«Riesgo Kuka», fraude y «sodomitas del capital», los ejes del discurso en la Bolsa de Rosario
No era un meme, era una pantalla en blanco con grandes letras escritas de puño y letra por Javier Milei. «Viva La Libertad, Carajo» y le siguió un extenso discurso técnico sobre el rumbo de la economía en su gobierno. Lo hizo ante empresarios vinculados con la Bolsa de Comercio de Rosario. Las frases más altisonantes de su exposición y la gambeta al escándalo por corrupción que envuelve a su hermana.

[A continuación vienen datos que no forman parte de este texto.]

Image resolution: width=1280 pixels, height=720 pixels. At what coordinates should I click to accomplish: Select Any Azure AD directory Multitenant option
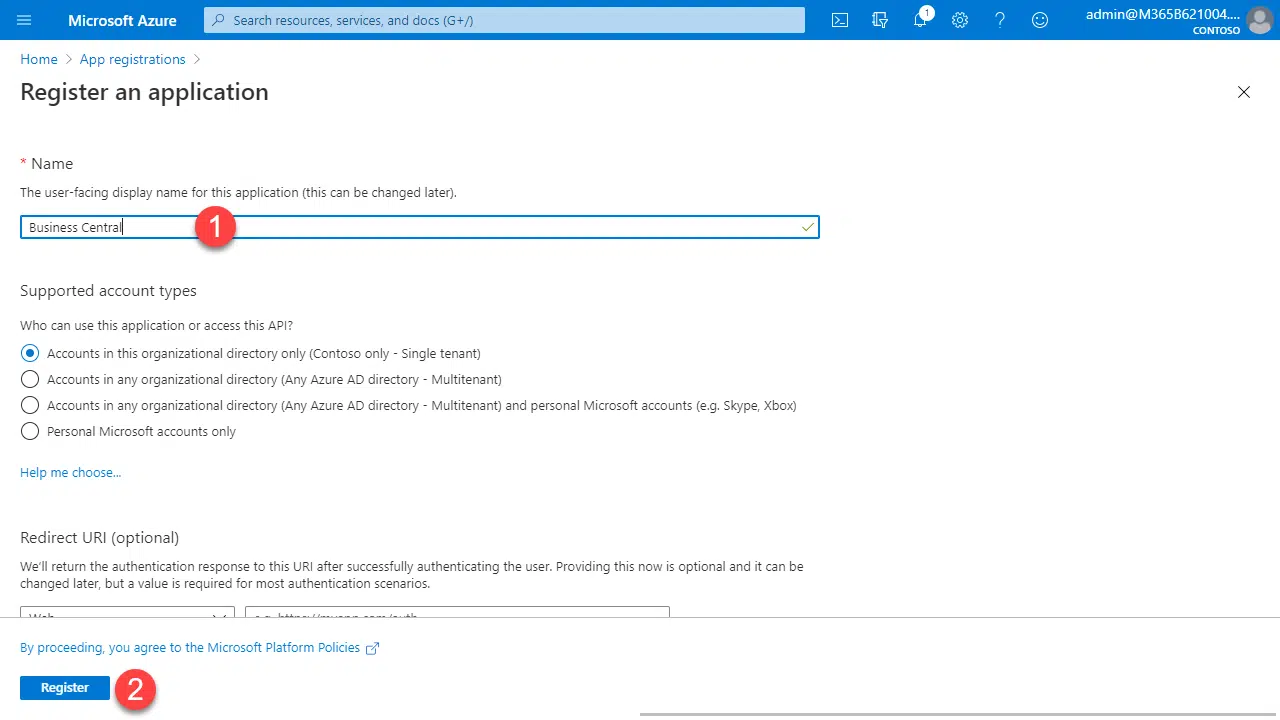30,379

El primer mandatario argentino puso el acento en la gestión económica, pero evitó referirse al caso de corrupción que involucran a Karina Milei, quien ocupa el cargo de Secretaría General de la Presidencia.
Ante un auditorio que no estaba muy entusiasmado, Milei brindó un discurso en el acto por el 141° aniversario de la Bolsa de Comercio y ratificó el camino de su política fiscal y prometió que «de acá a mitad del año que viene, la inflación va a ser solo una pesadilla que se terminó».
“Cuando nosotros llegamos, la inflación corría al 1 1 medio diario. Ahora corre al 1 y medio mensual. Si eso uno lo pone en términos exponenciales, la tasa de inflación dejó de correr en niveles del 17.000% a unos del 20%”.
Milei tuvo tiempo para desglosar ideas que le son afines, pero, no recibió el aplauso del auditorio, tampoco reinó la euforia que se respiraba en otro momento ante los empresarios de la Bolsa. El aplauso se lo llevaron, primero Caputo, cuando Milei dijo que era «el mejor ministro de la historia» y segundo, el kirchenirsmo cuando el presidente expresó: «kirchnerismo nunca más».
El adiós generó un gran vacío y fue aún más tibio aún, que el propio interés que despertaba su presencia en el auditorio que a esa altura de la noche se hallaba a media luz. Los presentes despidieron a Milei con un aplauso sin demasiada emoción y en segundos, sólo quedó el personal de limpieza.
Precisamente, en ese auditorio a oscuras, el presidente habló de sus últimas decisiones: «Ya llevamos cinco trimestres con la economía expandiéndose. Hemos llegado al nivel máximo que teníamos en el 2011 y estamos en el pico de consumo», aseguró:

En su mensaje, también reiteró la idea de haber sacado de la pobreza a 12 millones de personas y dijo: “Heredamos un déficit fiscal muy grande. Hicimos en el primer mes de gestión lo que no se hizo en 123 años: poner el resultado financiero en caja. Y a los 6 meses limpiamos el balance del Banco Central. Seis millones de personas que no comían ahora sí lo están haciendo».
No faltó el misticismo en sus dichos he hizo un paralelismo del fin del mundo con una posible derrota en las elecciones bonaerenses del 7 de septiembre calificándola como: «riesgo kuka». Además deslizó la posibilidad de fraude electoral para garantizar que el kirchnerismo siga gobernando: La elección bonaerense «representa el techo del kirchnerismo y nuestro piso» aseguró y refirió luego que el gobierno de la provincia de Buenos Aires: «tira todo el aparato para hacer fraude: voto cadena, urna embarazada o directamente pagar punteros para que se compren colegios y quedarse con todos los votos».
Ante ello, afirmó que con su equipo económico «ajustamos las condiciones del mercado monetario a un año electoral, en donde la oposición propone el fin del mundo». «Del otro lado están los sodomitas del capital, por eso sube la tasa de interés»; sentenció y se animó a pronosticar: » Pasando el proceso electoral va a haber un desplome de la tasa de interés».
«La tasa de caución no es la tasa relevante para la economía. Las tasas relevantes son las que son más largas y tampoco subieron tanto. Frente a un año electoral, los inversores tampoco quieren invertir hasta que no se despeje el horizonte», justificó Javier Milei y dijo que «el futuro de los argentinos está en manos de los argentinos».
En un pasaje de su discurso, Milei consideró que «las ideas de la libertad están funcionando» y cerró su mensaje con un tiro por elevación a la sociedad de cara a las elecciones «Si la sociedad elige suicidarse, elige suicidarse; pero también puede elegir abrazar las ideas de la libertad».